Indeed for me, Markit is a poster child for the cognitive, cultural and expertise chasm that exists between ‘Wall Street’ and ‘the Valley’ (or the ‘City’ and the ‘Roundabout’ to use the less good UK-centric metaphor.) They might as well be on different planets. Indeed bridging this divide is at the core of what we set out to do at Nauiokas Park and was the driver that led Paul Kedrosky and Tim O’Reilly to launch the Money:Tech conference in 2008 (which sadly didn’t survive the financial crisis and quite frankly was met by a deafening indifference by the vast majority of the Wall Street side of the equation.)

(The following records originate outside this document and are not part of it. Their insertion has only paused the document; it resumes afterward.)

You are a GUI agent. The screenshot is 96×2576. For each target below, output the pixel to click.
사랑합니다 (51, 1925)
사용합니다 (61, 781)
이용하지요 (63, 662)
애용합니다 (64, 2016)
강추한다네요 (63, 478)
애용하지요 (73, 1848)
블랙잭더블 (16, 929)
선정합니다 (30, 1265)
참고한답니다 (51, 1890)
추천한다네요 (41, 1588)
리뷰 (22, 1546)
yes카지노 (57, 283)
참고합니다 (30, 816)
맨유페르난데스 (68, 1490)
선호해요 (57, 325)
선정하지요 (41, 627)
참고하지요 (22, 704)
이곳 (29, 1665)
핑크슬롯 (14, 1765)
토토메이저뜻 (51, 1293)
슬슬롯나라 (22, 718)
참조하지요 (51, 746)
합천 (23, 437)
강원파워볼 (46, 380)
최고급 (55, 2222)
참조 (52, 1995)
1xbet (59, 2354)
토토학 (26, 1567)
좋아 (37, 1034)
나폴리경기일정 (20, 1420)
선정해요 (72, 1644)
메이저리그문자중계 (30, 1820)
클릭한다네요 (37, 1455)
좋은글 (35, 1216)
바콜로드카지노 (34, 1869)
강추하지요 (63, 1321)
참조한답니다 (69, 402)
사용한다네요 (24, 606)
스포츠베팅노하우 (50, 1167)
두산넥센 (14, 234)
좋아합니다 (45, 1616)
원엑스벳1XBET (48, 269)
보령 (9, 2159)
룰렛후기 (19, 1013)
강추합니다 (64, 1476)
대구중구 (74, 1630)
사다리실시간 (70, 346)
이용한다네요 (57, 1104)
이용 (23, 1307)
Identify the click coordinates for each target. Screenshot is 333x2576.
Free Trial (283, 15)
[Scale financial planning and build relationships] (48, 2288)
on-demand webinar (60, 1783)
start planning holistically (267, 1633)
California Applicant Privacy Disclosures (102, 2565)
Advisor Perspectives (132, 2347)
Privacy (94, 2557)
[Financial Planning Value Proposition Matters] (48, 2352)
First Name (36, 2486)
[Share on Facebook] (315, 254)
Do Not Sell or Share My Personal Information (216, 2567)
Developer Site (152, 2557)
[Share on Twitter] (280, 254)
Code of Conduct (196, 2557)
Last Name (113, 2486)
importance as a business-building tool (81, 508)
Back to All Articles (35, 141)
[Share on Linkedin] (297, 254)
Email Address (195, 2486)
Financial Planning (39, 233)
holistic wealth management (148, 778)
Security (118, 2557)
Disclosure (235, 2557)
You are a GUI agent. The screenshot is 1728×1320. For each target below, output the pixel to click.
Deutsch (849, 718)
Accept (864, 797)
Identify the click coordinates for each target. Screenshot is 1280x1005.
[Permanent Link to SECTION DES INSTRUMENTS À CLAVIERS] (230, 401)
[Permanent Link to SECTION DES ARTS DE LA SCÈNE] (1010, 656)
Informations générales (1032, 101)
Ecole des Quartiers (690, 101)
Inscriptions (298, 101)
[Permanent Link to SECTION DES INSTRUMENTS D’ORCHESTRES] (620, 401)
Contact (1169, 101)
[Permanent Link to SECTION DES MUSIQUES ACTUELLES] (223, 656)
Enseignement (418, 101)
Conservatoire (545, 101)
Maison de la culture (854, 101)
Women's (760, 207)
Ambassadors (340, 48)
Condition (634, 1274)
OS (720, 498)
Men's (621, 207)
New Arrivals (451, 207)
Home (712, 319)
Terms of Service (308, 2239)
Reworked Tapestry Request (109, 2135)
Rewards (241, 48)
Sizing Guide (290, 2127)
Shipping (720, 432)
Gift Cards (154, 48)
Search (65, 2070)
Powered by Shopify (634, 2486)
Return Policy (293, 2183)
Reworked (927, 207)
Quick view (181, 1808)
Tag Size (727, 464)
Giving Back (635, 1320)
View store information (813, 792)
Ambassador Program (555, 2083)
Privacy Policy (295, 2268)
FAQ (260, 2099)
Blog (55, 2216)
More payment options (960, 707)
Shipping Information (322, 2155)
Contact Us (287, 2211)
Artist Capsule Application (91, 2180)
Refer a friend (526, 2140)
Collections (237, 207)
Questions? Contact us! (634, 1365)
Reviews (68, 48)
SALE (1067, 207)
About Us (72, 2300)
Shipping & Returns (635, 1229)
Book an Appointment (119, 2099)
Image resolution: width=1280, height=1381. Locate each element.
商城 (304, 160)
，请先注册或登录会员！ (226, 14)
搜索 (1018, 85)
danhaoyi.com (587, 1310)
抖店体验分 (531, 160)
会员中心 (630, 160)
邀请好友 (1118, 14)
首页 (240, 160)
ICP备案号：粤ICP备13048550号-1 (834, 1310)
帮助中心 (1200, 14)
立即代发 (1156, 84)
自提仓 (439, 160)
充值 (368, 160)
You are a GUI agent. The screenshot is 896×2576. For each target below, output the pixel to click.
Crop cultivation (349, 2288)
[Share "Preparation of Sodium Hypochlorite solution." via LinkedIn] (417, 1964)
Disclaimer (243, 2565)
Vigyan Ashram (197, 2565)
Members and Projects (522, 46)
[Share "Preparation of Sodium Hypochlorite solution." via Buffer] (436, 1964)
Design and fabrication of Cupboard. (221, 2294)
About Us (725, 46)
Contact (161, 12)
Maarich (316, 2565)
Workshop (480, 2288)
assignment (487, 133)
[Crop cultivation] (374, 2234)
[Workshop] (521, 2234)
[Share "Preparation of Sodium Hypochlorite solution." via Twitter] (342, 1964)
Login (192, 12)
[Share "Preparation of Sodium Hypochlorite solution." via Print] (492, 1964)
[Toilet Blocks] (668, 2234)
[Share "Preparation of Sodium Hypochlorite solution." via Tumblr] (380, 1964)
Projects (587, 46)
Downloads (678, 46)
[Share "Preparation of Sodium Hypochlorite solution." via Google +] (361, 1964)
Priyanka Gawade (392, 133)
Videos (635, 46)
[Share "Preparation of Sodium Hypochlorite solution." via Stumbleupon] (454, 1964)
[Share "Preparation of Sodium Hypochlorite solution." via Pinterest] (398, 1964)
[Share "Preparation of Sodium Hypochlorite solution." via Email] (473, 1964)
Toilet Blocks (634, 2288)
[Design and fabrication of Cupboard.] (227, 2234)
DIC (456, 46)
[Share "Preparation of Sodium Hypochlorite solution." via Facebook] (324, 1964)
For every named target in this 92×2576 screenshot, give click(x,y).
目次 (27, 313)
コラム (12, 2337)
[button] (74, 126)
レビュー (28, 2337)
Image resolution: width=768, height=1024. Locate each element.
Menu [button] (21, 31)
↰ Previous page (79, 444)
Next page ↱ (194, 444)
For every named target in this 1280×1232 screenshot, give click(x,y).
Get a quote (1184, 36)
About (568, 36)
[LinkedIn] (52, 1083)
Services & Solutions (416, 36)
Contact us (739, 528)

And yet, the opportunities available to those who can successful bridge this gap are enormous. Well, anyway that’s what we think. And the crisis in venture capital ostensibly caused by too much capital? I’m going to disagree with Paul and Fred and suggest it’s not too much money overall; rather it’s too much money concentrated with too few investors, focused on too few sectors, who end up all chasing the same deals. So to the LPs out there my message would be: don’t shrink the pool, enlarge the opportunity space. Oh, and try to make sure you’ve got exposure to the next Markit Group.